“Thin Skinned,” Unappreciated, and Overworked
Experiences and impacts of Microaggressions in the fields of Galleries, Libraries, Archives, and Museums
Editors: Monique G. Breaux, Cheylon K. Woods, and Beth J.H Patin
Price: TBD
Expected: 2025
ISBN: 978-1-63400-147-2
Series on Critical Race Studies and Multiculturalism in LIS“Thin Skinned,” details the various forms of microaggressions GLAM professionals experience in the workplace, and during their careers. Personal narrative in combination with interdisciplinary research validates these experiences and showcases an ongoing issue within the GLAM community. This book will look at the wide variety of microaggressions including, but not limited to: race, gender, age, orientation, and ability. The intended audiences for this book are employees working in GLAM institutions, human resource directors, and those in management and/or administrative positions within their institutions. It is important for those in positions of power to understand the trials and tribulations that their employees may be experiencing; to help mitigate these issues in the future. Ideally, this text will be a model for collaborative, corrective, and restorative policy changes within the GLAM community.

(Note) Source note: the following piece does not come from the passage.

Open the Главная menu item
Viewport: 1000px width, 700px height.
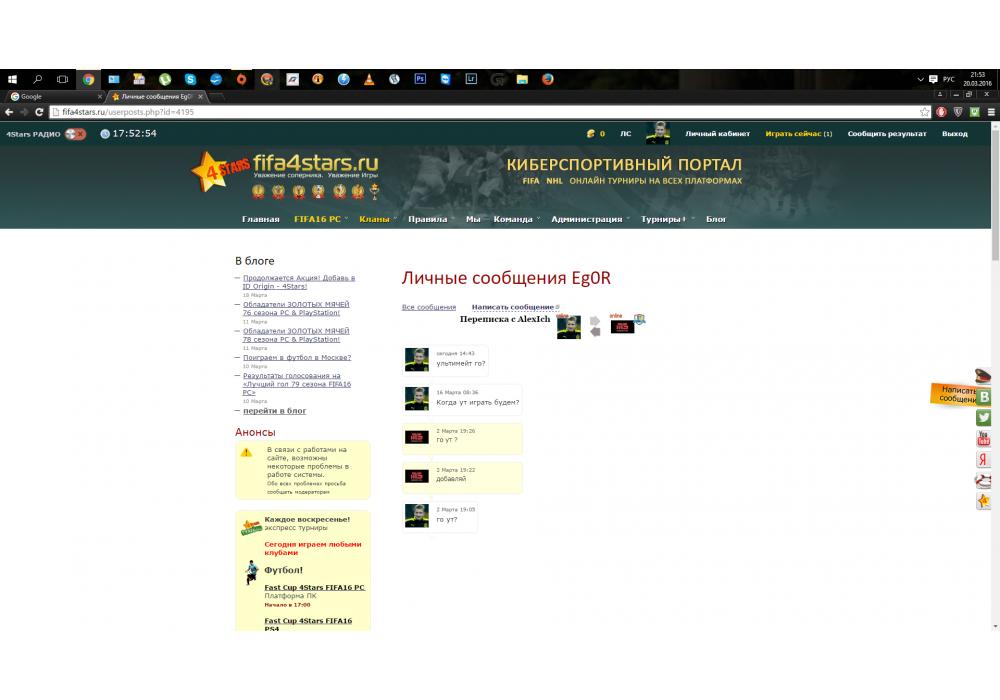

Monique Breaux, MLIS is currently the Online Learning Support Librarian at the University of Pennsylvania Libraries. Breaux is actively engaged in Diversity, Equity, Inclusion, Accessibility, and Justice in higher education, and has research interests in this rapidly evolving topic.
Cheylon Woods, MA, MLIS is currently the Director and Archivist of the Ernest J. Gaines Center at the University of Louisiana at Lafayette Dupre Libraries. Woods is also the author of Through Mama’s Eyes: Unique Perspectives in Southern Matriarchy, and is actively engaged in research involving the preservation of rural African American communities in the deep South.
Beth Patin, MLIS, MIS, PhD is an Assistant Professor at Syracuse University’s School of Information Studies. Beth’s research focuses on information equity, community resilience, and cultural responsiveness. Her current work focuses on epistemicide, libraries during disasters, and reparative storytelling and the Civil Rights Movement.